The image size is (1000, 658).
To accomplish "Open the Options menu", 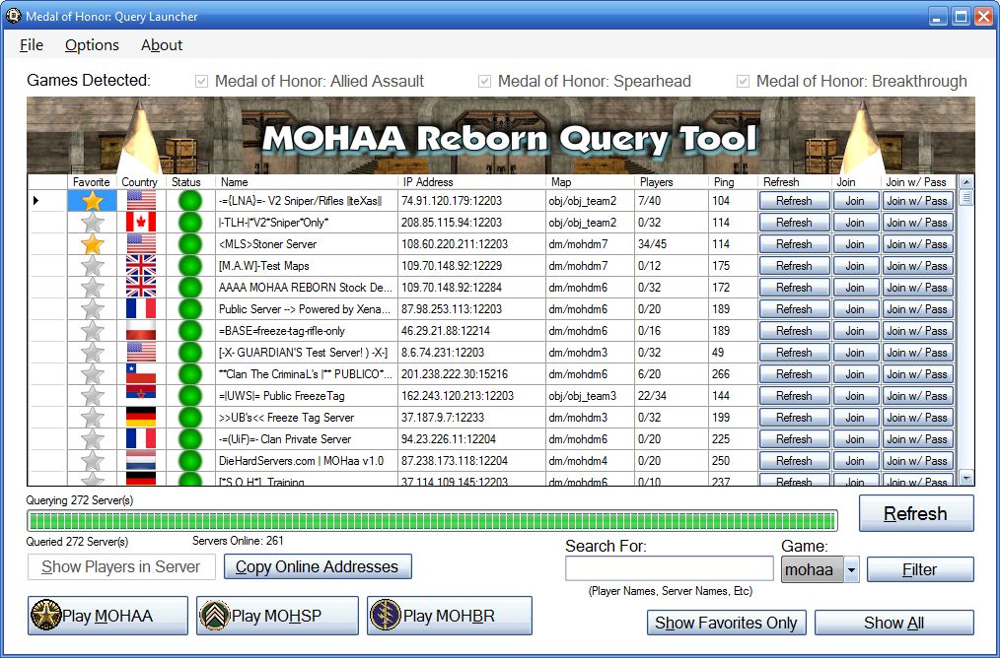I will pos(91,45).
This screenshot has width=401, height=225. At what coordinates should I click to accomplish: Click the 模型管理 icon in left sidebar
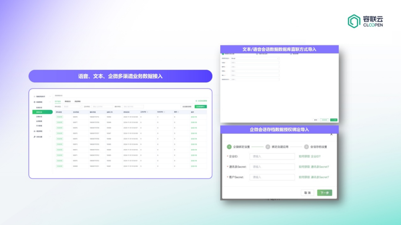coord(34,131)
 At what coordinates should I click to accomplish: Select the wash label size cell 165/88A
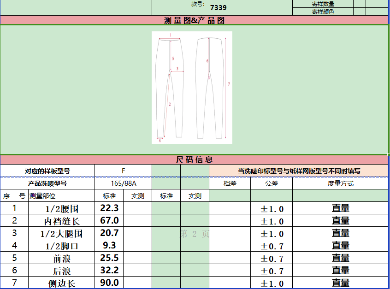pyautogui.click(x=123, y=183)
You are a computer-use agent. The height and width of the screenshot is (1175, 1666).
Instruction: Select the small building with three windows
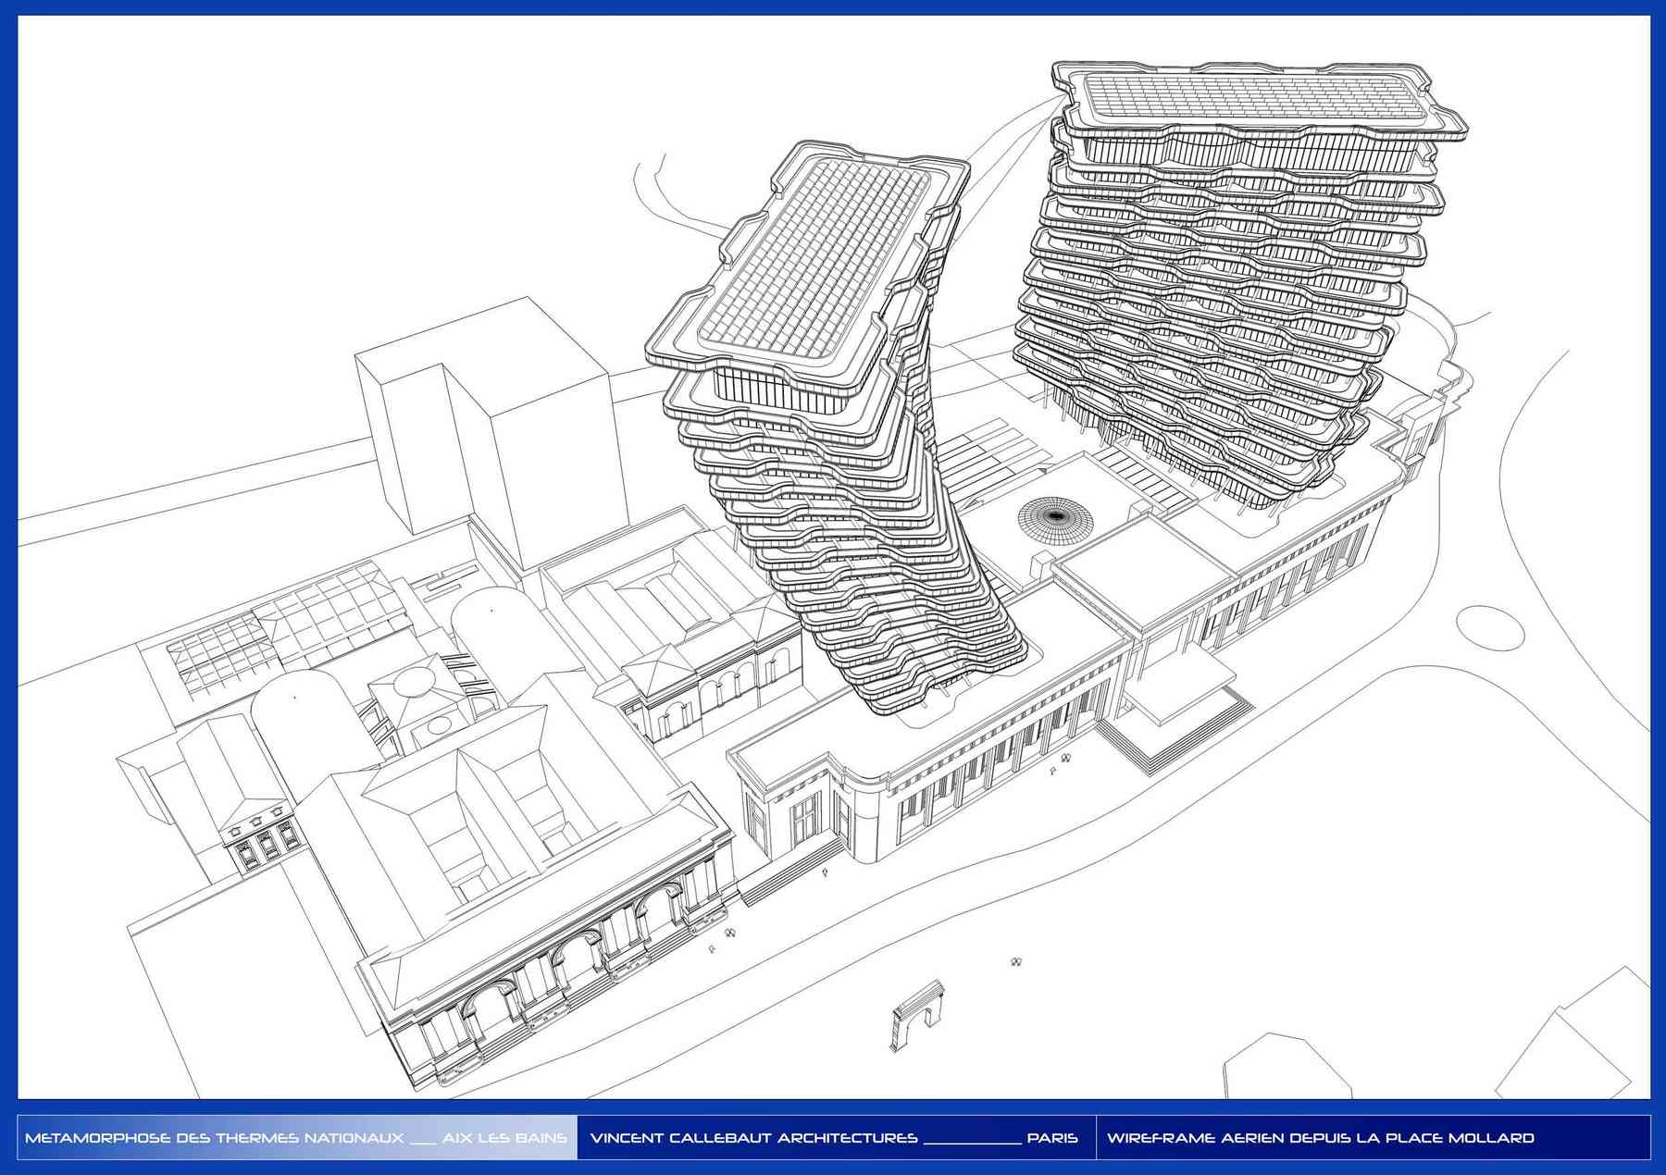262,837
______________________________
■ ASSIGNMENT ■
Here the requirement is to restate exactly the line holding "You are a computer-use" and every later line through the end of the material, omitting pictures.

■ WRITTEN ANSWER ■
You are a computer-use agent. The height and width of the screenshot is (1175, 1666).
Instruction: Select the small building with three windows
262,837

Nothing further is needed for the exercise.